[RESEND PATCH v2 1/5] lib/sort: Make swap functions more generic

2019-03-19 Thread George Spelvin
Rather than having special-case swap functions for 4- and 8-byte objects,
special-case aligned multiples of 4 or 8 bytes.  This speeds up most
users of sort() by avoiding fallback to the byte copy loop.

Despite what commit ca96ab859ab4 ("lib/sort: Add 64 bit swap function")
claims, very few users of sort() sort pointers (or pointer-sized
objects); most sort structures containing at least two words.
(E.g. drivers/acpi/fan.c:acpi_fan_get_fps() sorts an array of 40-byte
struct acpi_fan_fps.)

The functions also got renamed to reflect the fact that they support
multiple words.  In the great tradition of bikeshedding, the names were
by far the most contentious issue during review of this patch series.
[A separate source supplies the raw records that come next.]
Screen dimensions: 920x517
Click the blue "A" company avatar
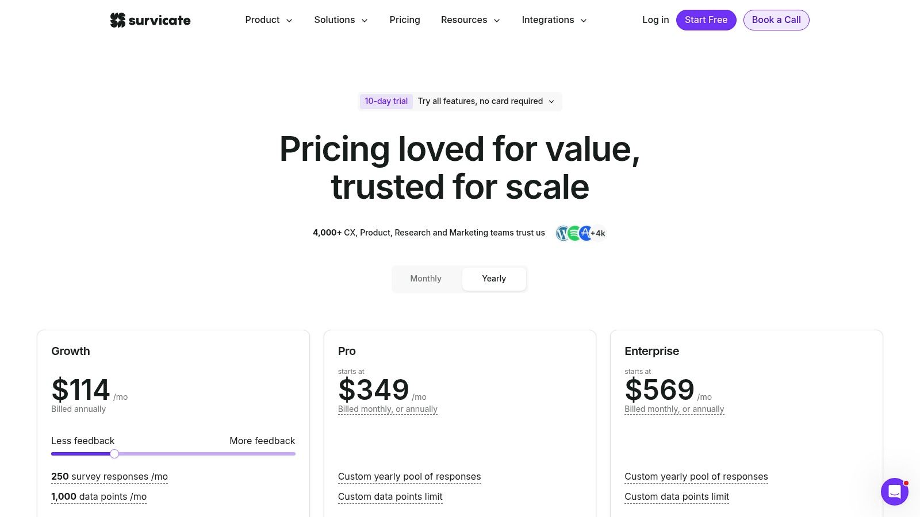coord(585,233)
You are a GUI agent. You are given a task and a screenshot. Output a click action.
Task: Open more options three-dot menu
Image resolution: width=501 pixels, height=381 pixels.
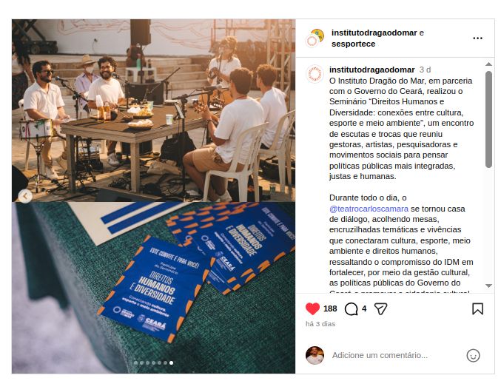[477, 38]
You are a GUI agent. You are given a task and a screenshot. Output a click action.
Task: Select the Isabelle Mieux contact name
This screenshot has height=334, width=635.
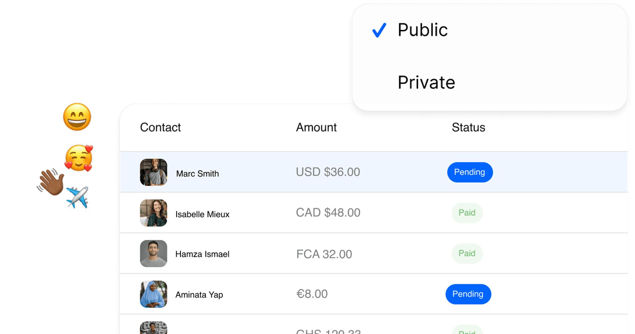202,214
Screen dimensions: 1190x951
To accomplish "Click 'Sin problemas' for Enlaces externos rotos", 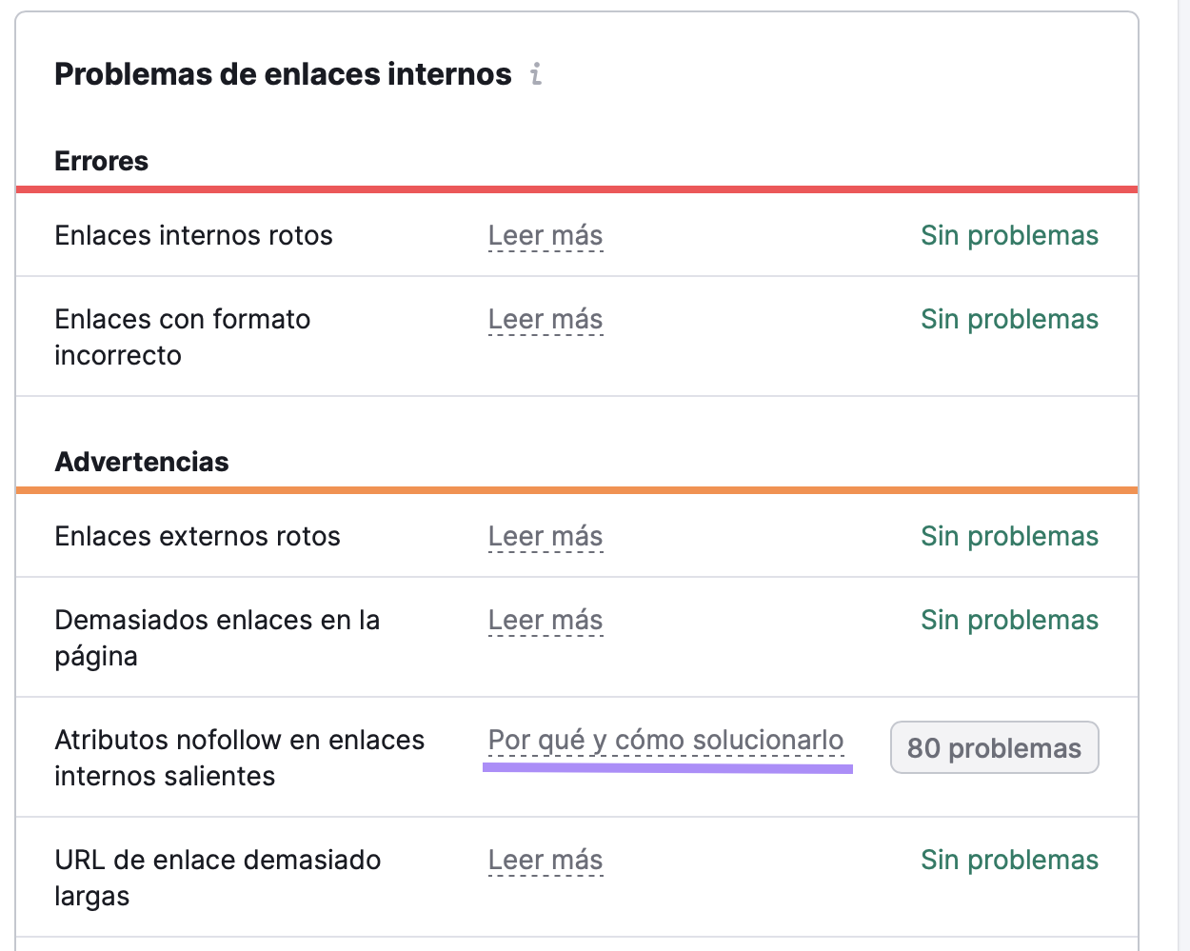I will 1009,536.
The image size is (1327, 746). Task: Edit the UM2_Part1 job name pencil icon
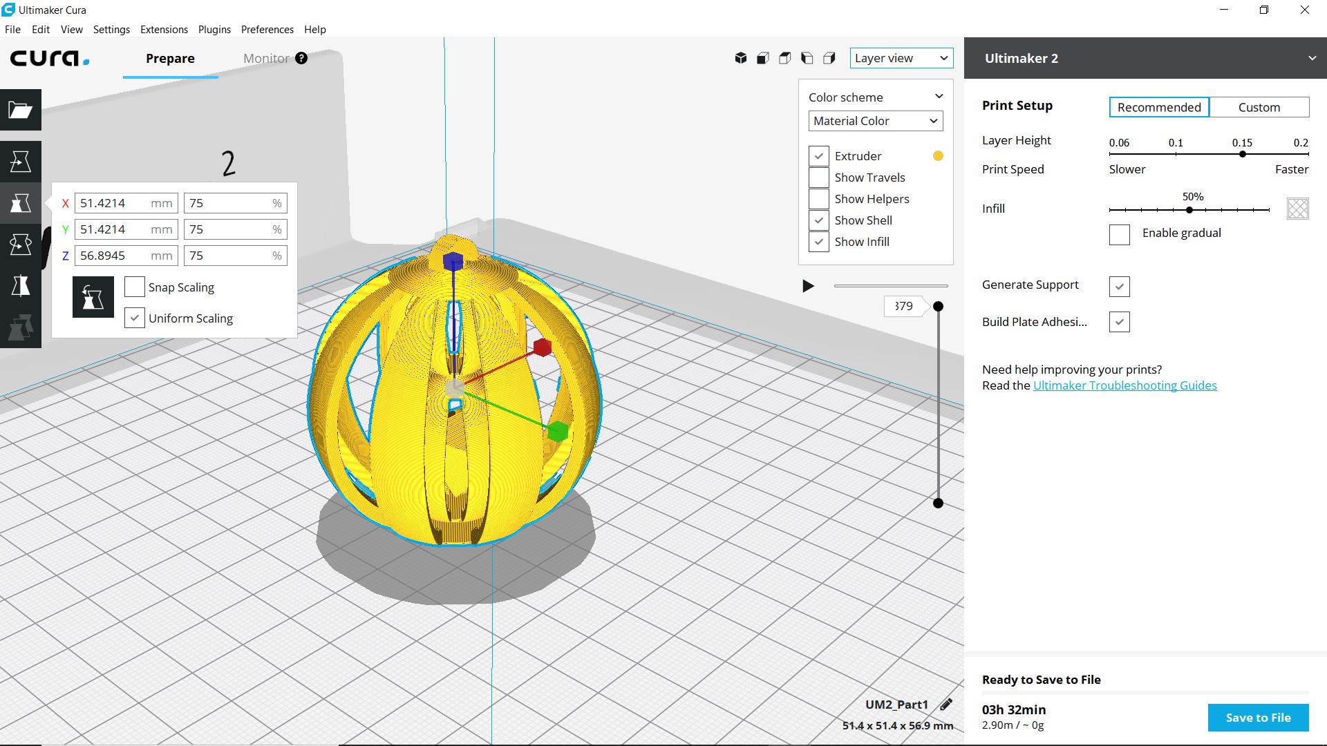[x=946, y=705]
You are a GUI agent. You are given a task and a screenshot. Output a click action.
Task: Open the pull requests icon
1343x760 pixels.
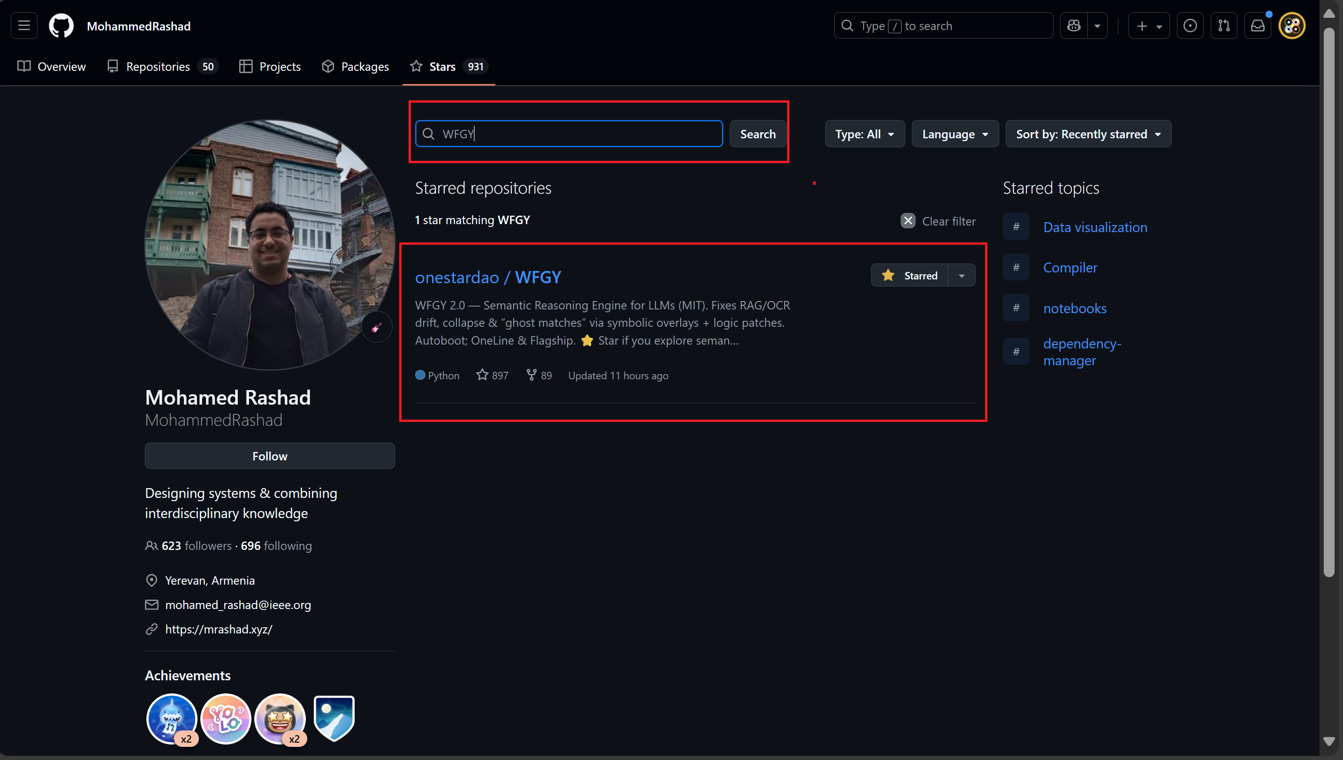click(1223, 26)
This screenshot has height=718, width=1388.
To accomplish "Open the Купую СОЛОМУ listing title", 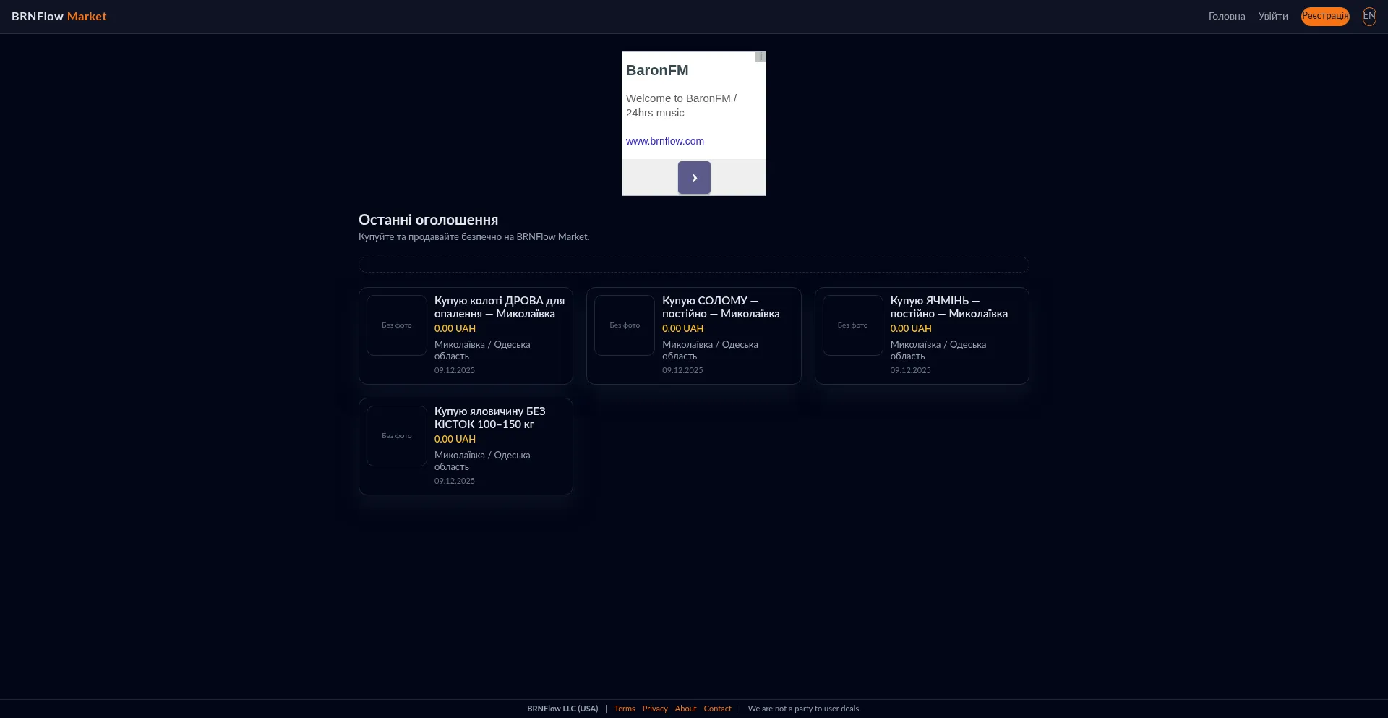I will coord(720,307).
x86-64 code size 872 -> 886 bytes (+14)

Signed-off-by: George Spelvin 
Acked-by: Andrey Abramov 
Feedback-from: Andy Shevchenko 
Feedback-from: Rasmus Villemoes 
Feedback-from: Geert Uytterhoeven 
---
 lib/sort.c | 135 +
 1 file changed, 105 insertions(+), 30 deletions(-)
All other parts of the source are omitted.